I've started reading for my English course (Fiction, Film and Power) with George Orwell.  We've been asked to read Chapter 1 of 1984 and Politics and the English Language.

I'm a great admirer of the former.  I read it first at school (of course) and have read it several times since.  I think I'm more impressed with it each time I read it.  The first sentence retains its power to unsettle the reader as much now as it ever did:  "It was a bright cold day in April, and the clocks were striking thirteen."
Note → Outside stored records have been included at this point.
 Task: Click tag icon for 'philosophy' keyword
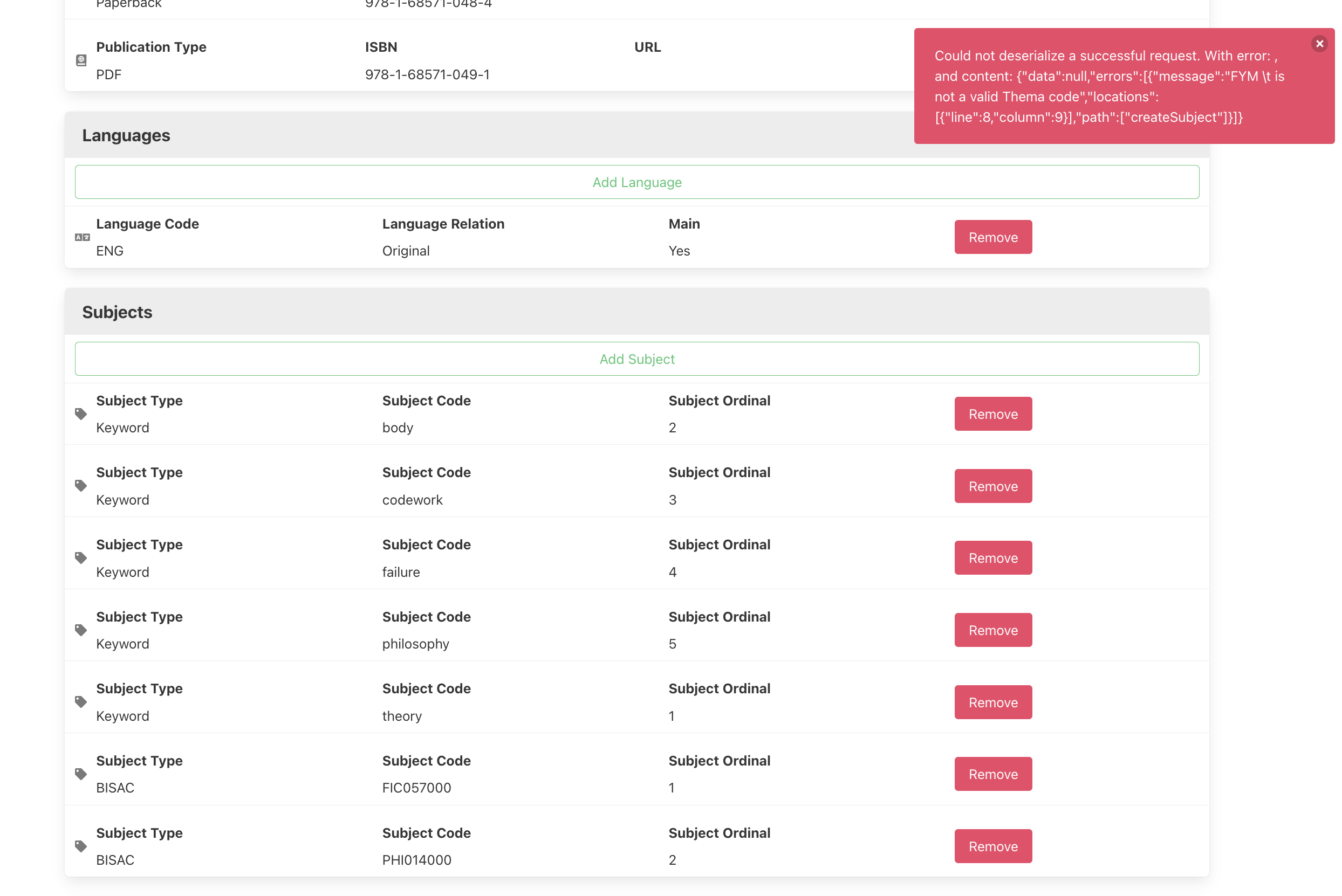pos(81,630)
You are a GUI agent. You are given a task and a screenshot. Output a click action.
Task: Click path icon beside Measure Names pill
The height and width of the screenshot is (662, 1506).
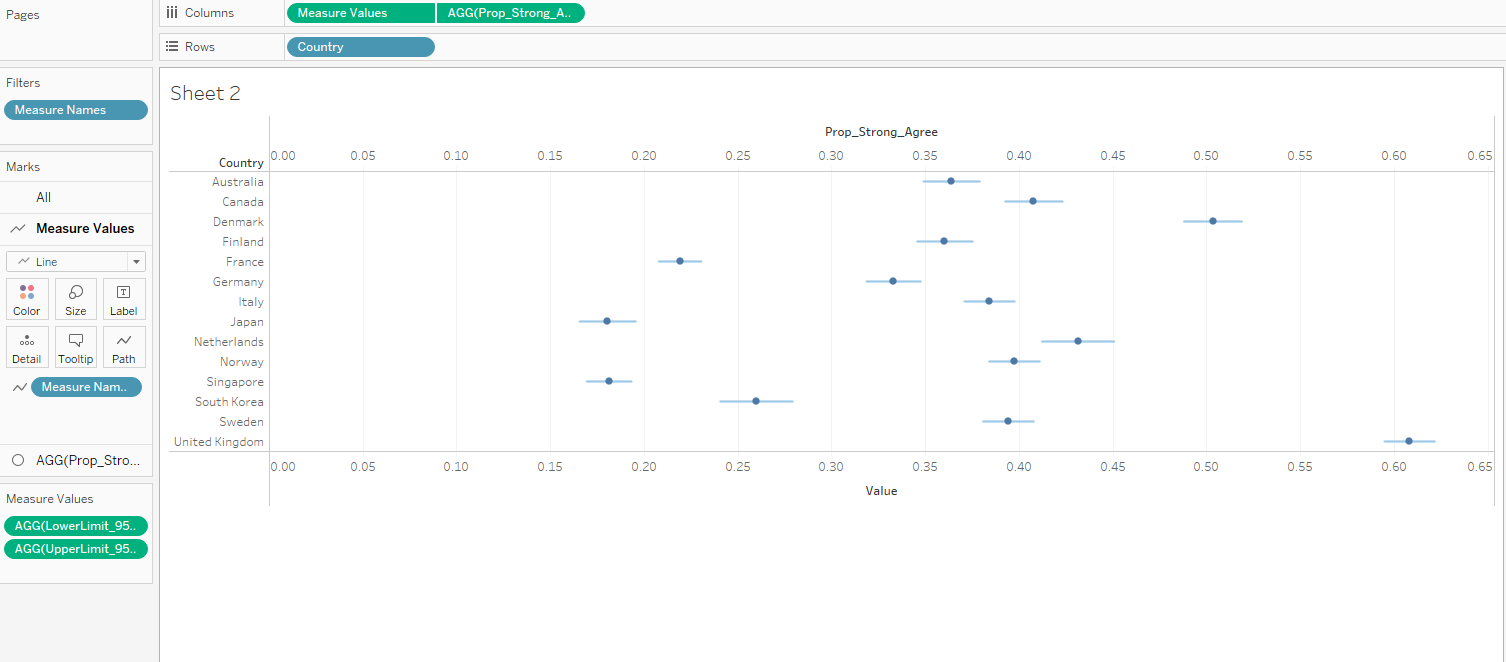[x=19, y=387]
I'm underwhelmed by PatEL.  It's praised in many quarters as a key text on style and an examination of the ways in which language is debased and deformed to serve ideological and political purposes.  Beyond Orwell's observations about sloppy and unimaginative writing (he sets up some tired, over-used metaphors as 'Aunt Sallys' to be too easily knocked over) I react against the essay's innate conservatism and elitism.  It has the feel of a Little Englander howl against the way English usage and writing are going to Hell in a handcart.  A telling phrase used by Orwell is "the defence of the English language ..." as if it were an artefact or a building, a fine old church perhaps, threatened by the ruinous consequences of both the old (Greek and Latin words get a pasting from Orwell) and the new.  His constant refrain urging the deployment of Saxon words is rather too particular for my taste.  He doesn't quite assert that it's all the fault of William, the French and 1066 but his 'defence' is too narrowly focussed to stand up in his own day, let alone now.

Besides, history has shown him to be wrong.  Of course one can identify all kinds of bad writing, lacking in clarity, meaning and purpose.  But the language thrives, renews itself and good writing is all around.

I'll give him this though.  His rules of writing have merit even if his broader argument is riddled with holes.
  1. Never use a metaphor, simile, or other figure of speech which you are used to seeing in print.
  2. Never use a long word where a short one will do.
  3. If it is possible to cut a word out, always cut it out.
  4. Never use the passive where you can use the active.
  5. Never use a foreign phrase, a scientific word, or a jargon word if you can think of an everyday English equivalent.
  6. Break any of these rules sooner than say anything outright barbarous.